RECORDS TO PROCESS Start Marker

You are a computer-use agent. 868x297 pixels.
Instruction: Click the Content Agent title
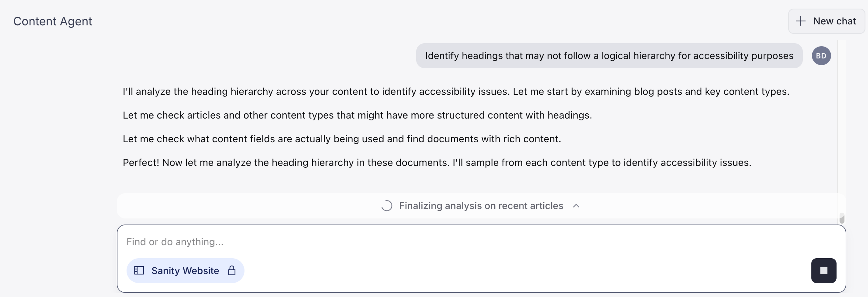click(x=53, y=21)
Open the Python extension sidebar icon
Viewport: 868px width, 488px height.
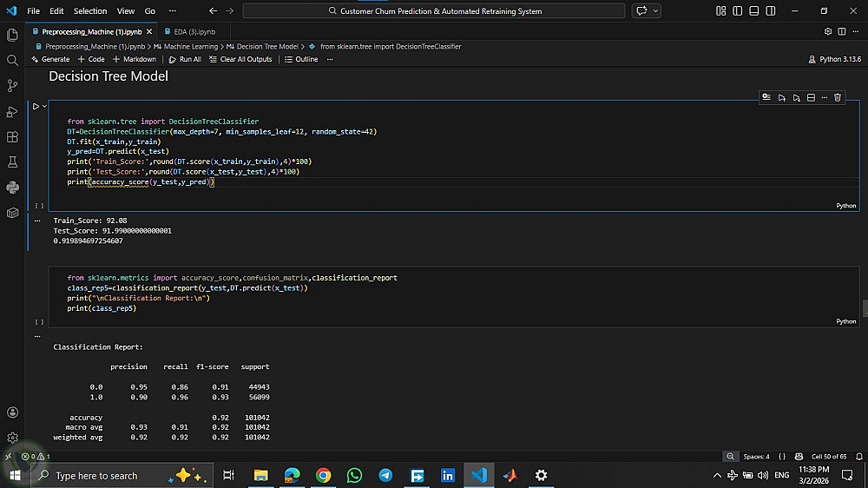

RECORDS TO PROCESS End Marker

*PROBLEM DESCRIPTION*.
Nothing but the records, copied exactly and stripped of pictures, should be returned.

*RESPONSE FOR THIS EXERCISE*.
You are a computer-use agent. 868x297 pixels.
Instruction: Click the Content Agent title
click(x=53, y=21)
Open the Python extension sidebar icon
Viewport: 868px width, 488px height.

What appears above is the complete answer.